Governance

Sustainability Governance

SDGs

Functional Committee

Remuneration Committee
2024
No. of meetings held (times)
4
Member attendance rate (%)
91

In 2011, the Company established a Remuneration Committee comprising three independent directors, mandated to convene at least two meetings annually. The Remuneration Committee's objective is to aid the Board of Directors in formulating and assessing the Company's comprehensive compensation and benefits policies, including managerial compensation. The primary responsibilities of the Remuneration Committee are outlined below:

  1. Periodically reviewing and suggesting amendments to remuneration and compensation regulations.
  2. Establishing and periodically reviewing annual and long-term performance goals of directors and managers, as well as the company's policies, systems, standards, and compensation structures.
  3. Periodically evaluating the achievement of the Company's director and managerial performance goals and determining the content and amount of their individual remuneration.
Audit Committee
2024
No. of meetings held (times)
4
Member attendance rate (%)
94

The Audit Committee was established in 2018 in compliance with the law, comprising four independent directors, one of whom serves as the convenor, and at least one possessing accounting or financial expertise. Its primary objective is to aid the Board of Directors in enhancing corporate governance performance. The Committee primarily operates to oversee the fair presentation of financial statements, the selection (or dismissal), independence, and performance of certified public accountants, the effective implementation of internal controls, compliance with laws and regulations, and the management of existing and potential risks.

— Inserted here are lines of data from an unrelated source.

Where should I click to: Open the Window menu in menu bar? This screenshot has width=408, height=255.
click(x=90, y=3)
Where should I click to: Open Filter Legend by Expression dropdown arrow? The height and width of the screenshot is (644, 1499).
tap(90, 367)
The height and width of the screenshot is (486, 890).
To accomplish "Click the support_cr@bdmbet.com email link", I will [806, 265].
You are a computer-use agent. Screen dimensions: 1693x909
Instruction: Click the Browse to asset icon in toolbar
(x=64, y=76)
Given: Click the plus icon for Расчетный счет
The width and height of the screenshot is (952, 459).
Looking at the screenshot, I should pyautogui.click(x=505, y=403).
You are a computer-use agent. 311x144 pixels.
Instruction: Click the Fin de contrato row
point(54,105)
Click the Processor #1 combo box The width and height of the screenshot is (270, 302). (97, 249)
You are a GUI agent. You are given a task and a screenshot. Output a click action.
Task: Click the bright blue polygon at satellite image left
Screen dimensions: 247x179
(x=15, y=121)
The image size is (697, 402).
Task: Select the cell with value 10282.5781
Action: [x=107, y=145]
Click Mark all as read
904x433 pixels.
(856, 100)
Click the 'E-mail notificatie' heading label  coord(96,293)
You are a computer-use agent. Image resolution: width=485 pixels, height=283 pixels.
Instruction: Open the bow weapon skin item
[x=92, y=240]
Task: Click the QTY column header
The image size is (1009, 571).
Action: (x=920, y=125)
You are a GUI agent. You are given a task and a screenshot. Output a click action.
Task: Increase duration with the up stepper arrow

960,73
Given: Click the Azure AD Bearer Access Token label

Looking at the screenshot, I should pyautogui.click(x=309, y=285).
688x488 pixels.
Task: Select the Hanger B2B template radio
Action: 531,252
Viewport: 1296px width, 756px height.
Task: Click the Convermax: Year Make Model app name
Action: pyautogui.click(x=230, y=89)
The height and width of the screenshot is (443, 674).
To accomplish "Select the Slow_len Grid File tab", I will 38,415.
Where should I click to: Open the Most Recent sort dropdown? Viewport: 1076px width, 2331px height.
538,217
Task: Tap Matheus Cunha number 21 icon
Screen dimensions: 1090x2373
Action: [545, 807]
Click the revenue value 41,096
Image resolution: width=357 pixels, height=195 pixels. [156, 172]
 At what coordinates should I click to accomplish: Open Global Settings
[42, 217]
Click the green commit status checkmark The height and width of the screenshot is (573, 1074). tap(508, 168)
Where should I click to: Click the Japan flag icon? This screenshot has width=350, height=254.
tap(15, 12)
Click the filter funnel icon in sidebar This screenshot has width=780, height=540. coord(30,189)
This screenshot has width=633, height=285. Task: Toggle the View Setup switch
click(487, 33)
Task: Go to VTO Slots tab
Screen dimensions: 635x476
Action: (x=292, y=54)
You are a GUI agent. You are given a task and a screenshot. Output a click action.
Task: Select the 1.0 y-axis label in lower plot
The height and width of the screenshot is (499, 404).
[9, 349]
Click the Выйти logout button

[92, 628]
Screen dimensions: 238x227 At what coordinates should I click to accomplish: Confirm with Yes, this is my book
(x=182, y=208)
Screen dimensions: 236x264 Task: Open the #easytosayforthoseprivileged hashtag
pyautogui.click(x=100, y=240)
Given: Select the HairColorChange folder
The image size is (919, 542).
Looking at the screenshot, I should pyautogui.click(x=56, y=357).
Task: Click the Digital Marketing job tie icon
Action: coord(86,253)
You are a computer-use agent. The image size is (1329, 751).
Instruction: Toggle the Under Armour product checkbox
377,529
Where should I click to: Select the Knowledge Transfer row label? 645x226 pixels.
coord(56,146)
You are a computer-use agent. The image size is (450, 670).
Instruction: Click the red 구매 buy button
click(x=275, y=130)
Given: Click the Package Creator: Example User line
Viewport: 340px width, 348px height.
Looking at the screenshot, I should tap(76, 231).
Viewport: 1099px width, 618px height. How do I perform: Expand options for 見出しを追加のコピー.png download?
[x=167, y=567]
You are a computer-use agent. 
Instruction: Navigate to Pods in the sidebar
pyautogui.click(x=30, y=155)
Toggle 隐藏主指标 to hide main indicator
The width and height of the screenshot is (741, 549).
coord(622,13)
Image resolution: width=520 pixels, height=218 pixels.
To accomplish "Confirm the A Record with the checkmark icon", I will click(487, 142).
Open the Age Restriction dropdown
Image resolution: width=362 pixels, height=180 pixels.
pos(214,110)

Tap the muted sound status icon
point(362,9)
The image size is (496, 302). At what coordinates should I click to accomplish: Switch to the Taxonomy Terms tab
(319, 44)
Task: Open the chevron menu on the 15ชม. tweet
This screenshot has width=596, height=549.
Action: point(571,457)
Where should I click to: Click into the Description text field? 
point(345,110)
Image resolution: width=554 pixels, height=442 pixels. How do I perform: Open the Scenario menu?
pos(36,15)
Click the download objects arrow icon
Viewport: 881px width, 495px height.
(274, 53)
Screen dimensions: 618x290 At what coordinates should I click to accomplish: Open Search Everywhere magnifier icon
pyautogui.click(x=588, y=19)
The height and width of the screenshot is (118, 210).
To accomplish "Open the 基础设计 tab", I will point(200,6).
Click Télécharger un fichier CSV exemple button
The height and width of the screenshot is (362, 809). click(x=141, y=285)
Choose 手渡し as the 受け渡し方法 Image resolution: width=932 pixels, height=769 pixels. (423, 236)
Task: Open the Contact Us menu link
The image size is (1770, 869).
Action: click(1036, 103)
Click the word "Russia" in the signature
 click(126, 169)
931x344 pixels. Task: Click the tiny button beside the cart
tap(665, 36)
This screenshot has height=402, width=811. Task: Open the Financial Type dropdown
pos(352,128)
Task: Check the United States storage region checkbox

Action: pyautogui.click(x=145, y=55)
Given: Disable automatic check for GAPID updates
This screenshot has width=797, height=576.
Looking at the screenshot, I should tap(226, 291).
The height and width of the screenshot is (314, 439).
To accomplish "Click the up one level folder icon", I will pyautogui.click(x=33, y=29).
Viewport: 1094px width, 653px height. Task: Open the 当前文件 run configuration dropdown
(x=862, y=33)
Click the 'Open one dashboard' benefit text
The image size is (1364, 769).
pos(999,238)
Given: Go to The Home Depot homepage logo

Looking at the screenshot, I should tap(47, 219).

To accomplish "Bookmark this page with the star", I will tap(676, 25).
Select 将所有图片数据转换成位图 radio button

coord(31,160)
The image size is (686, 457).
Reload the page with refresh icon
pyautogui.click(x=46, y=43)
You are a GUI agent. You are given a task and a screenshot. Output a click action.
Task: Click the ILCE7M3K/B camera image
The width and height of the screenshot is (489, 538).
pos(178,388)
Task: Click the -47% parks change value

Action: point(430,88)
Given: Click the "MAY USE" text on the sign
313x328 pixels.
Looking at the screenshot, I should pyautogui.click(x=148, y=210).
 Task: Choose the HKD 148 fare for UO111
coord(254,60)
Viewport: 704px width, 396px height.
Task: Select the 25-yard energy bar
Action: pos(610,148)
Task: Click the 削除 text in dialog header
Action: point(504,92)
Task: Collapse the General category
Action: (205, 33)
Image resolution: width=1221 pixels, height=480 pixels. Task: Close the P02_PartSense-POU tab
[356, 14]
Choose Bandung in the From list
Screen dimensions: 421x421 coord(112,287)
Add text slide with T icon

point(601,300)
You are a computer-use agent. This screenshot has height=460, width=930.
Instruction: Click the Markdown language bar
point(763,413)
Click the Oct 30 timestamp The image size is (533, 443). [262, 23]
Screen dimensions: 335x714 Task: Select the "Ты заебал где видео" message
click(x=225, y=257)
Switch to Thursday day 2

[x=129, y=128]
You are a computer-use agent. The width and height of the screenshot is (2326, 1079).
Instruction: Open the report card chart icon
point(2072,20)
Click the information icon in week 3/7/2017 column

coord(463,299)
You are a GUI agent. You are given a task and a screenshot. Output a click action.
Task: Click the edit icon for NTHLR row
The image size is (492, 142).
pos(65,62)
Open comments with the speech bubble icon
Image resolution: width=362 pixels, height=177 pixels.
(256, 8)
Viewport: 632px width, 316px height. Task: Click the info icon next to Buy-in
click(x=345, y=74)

Investment Review Committee
2024
No. of meetings held (times)
1
Member attendance rate (%)
100

To implement ESG corporate sustainable development and enhance corporate governance, the Board of Directors approved the establishment of an Investment Review Committee in 2022. The Committee comprises five members, including the Chairman and four independent directors, with meetings held at least once a year, and extraordinary meetings convened as needed. The committee oversees responsible units to conduct pre-investment evaluations and post-investment management to mitigate investment risks and enhance shareholder equity.

Sustainable Development Committee
2024
No. of meetings held (times)
2
Member attendance rate (%)
100

To promote corporate sustainability, the Company changed the name of its original Corporate Social Responsibility and Sustainable Development Committee to the "Sustainable Development Committee" on February 1, 2022. To further enhance corporate governance, the Board of Directors resolved on December 22, 2022, to elevate the Sustainable Development Committee to a functional committee under the Board. The Committee consists of five members: the Chairman and four independent directors. Meetings are held at least once every 6 months and may be convened as needed, with outcomes reported to the Board of Directors. The Committee serves as the Company's decision-making and supervisory body for sustainability-related matters, including corporate governance, sustainable operations, and environmental and social facets, aiming to strengthen the Company's operational systems while devoting itself to environmental stewardship and social responsibility.